Même si depuis que je vis au Vietnam, j’ai appris à conserver mon calme en toute circonstance, il y a des jours... ou plutôt des matins où ma sérénité est sérieusement mise à mal.

J’ai déjà eu l’occasion de l’écrire : originellement, l’Occidental nomade privilégierait l’indivi-dualisme pour conquérir des territoires toujours plus vastes afin de faire paître ses animaux, alors que l’agriculteur vietnamien sédentaire favoriserait la solidarité pour maintenir ses terres en état de produire de fructueuses récoltes. Et qui dit solidarité, dit vivre ensemble… Et pour vivre ensemble, il faut savoir supporter l’autre. Pas toujours simple !

À 05h30 dimanche : on dort en bas, on travaille en haut !

Il y a quelqu’un ?

À 05h30, ce dimanche matin. Je dors du sommeil du juste. Soudain, mes rêves sont troublés par un bruit de pas dans l’escalier ! Qu’est-ce ? Un voleur attardé, qui n’a pas encore compris que la meilleure heure pour s’introduire clandestinement dans une maison, c’est entre 03h00 et 04h00 du matin, quand le biorythme des occupants légitimes est au plus bas ? Un amoureux transi venu rendre visite à ma belle-sœur, mais qui lui aussi aurait loupé l’heure à laquelle les amants quittent les lieux ? (Celle-là, je ne vous la dévoilerai pas ! Je ne vais tout de même pas encourager les turpitudes ancillaires). Qu’importe, malandrin ou séducteur, personne n’a le droit d’être indûment dans ma maison le dimanche matin à 05h30, s’il n’est pas expressément répertorié sur les documents remis au commissariat du quartier lors de notre installation !

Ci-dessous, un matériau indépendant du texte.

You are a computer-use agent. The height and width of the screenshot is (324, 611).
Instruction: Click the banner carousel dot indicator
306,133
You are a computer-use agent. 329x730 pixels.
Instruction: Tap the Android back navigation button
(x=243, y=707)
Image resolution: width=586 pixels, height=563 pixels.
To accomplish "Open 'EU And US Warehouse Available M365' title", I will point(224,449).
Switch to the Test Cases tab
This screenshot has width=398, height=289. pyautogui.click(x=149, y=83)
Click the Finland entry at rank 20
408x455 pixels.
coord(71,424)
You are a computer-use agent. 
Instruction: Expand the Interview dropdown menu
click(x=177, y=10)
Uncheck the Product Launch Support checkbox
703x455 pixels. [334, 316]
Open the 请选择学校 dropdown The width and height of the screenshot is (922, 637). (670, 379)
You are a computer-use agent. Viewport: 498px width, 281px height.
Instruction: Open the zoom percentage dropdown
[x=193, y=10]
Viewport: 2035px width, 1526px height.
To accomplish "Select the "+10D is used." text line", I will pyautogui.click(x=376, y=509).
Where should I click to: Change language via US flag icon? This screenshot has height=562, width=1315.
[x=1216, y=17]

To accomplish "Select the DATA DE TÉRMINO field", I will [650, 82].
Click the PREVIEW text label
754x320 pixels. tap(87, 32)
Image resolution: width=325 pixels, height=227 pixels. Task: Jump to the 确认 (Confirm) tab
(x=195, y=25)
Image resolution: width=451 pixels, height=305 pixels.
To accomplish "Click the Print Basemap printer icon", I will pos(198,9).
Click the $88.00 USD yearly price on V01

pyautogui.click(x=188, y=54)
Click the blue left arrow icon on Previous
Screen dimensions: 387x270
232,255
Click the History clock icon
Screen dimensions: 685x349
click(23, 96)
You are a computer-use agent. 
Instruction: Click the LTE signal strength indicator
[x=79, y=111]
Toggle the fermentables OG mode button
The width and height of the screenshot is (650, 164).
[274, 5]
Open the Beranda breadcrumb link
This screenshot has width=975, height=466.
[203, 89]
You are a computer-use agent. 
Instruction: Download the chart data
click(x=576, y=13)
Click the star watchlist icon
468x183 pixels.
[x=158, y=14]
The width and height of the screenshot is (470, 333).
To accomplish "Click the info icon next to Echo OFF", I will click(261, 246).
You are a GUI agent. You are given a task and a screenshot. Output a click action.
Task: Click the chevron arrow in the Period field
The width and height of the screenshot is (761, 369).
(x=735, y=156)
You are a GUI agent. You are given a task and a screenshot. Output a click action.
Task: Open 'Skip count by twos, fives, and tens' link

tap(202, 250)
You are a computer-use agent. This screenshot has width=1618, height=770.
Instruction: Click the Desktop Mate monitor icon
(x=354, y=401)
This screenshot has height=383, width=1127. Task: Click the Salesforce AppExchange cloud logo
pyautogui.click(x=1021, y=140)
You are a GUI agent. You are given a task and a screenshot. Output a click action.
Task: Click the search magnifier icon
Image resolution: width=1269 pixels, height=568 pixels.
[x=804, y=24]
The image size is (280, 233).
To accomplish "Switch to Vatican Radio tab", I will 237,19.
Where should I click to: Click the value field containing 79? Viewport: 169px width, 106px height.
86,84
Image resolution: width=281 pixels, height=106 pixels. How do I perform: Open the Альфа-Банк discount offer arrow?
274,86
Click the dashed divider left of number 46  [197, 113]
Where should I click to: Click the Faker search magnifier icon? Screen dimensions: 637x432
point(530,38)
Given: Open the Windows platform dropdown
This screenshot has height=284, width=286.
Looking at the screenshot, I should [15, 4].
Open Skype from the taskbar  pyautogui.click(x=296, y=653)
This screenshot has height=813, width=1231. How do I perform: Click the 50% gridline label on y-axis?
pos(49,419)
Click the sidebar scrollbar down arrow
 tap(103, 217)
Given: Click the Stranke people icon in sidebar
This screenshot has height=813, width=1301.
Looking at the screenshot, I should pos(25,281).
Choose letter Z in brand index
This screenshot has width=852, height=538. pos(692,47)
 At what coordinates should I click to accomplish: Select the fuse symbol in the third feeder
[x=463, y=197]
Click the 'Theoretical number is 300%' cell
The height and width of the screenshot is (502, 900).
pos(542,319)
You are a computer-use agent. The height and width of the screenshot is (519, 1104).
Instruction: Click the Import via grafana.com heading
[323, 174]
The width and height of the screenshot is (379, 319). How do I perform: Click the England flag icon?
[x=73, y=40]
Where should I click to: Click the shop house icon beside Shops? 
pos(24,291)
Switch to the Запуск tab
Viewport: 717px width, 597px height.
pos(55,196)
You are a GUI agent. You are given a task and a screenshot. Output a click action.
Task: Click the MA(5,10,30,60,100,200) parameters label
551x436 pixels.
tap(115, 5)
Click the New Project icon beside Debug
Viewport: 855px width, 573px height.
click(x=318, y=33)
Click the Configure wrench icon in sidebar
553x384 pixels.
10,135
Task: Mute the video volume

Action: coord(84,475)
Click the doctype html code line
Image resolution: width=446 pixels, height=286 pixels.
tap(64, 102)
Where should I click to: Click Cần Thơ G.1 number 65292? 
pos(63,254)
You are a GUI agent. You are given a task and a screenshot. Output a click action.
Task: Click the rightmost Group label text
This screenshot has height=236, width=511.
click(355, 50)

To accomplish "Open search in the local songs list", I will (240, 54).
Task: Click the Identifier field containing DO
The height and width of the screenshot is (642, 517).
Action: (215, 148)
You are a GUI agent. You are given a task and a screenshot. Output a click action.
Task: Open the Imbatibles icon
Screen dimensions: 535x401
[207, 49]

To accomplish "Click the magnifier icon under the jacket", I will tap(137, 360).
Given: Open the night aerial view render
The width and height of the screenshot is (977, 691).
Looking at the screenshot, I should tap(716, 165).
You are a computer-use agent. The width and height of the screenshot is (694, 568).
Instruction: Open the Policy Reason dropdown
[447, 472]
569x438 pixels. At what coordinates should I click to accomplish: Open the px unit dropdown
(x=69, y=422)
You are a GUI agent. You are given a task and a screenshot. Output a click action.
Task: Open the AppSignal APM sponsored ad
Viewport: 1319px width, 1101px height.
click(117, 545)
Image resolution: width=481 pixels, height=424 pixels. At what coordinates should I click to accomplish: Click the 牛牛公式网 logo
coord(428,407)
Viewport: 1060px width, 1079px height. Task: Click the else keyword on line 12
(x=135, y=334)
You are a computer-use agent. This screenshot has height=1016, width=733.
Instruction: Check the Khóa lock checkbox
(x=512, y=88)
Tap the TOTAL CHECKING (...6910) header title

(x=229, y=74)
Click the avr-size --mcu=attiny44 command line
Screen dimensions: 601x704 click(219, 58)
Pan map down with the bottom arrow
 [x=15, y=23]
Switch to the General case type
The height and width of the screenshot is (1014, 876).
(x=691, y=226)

Bien décidé à expulser manu militari l’indésirable, je saisis la première arme qui me tombe sous la main, à savoir la version intégrale des Entretiens de Confucius, remède idéal pour trouver facilement le sommeil le soir. Je me précipite hors le cocon de la chambre conjugale pour me trouver nez à nez avec… mon propriétaire qui s’apprêtait à rentrer dans la dite chambre ! J’hésite un bref instant entre le douloureux constat d’être l’infortuné acteur d’un vaudeville, dans lequel ma femme et mon propriétaire joueraient les rôles-titres, et la non moins douloureuse supposition que mon propriétaire ne soit devenu amnésique et confonde son logis avec le mien.

Mais entrez donc !

L’alternative s’efface vite devant le sourire de mon «chủ nhà» (propriétaire) et sa demande pour le moins surprenante à cette heure matutinale : «Bonjour, je viens chercher la clef de la terrasse». Je suis abasourdi ! Qu’est-ce qu’il veut faire de la clef de ma terrasse à cette heure-là ? Confucius manque m’en tomber des mains. Un bruit derrière moi. C’est mon épouse qui apporte la clef, en s’excusant de ne pas l’avoir laissé sur la table du salon comme convenu...

Comme convenu quoi ? Et pourquoi ma femme demande-t-elle à ma belle sœur d’accompagner le propriétaire sur la terrasse ? Et d’abord, pourquoi tout le monde est-il levé à l’heure où le coq vient à peine de pousser ses premiers cocoricos ?

Je dois rêver. Vite, me pincer pour me réveiller ! Ma femme sent que ma sérénité vietnamienne est en cours d’effondrement au profit d’un accès d’énervement occidental. D’un geste paisible, elle me prend par le bras et en quelques mots qu’elle suppose rassurants, elle m’explique la situation : le propriétaire doit construire un toit au-dessus de notre terrasse qui commence à manifester des signes de porosité face aux trombes d’eau qui de temps à autre obscurcissent le ciel. Mais avant, il doit venir prier le Génie de la Maison, pour que tout se passe bien et que le toit nous protège efficacement à l’avenir !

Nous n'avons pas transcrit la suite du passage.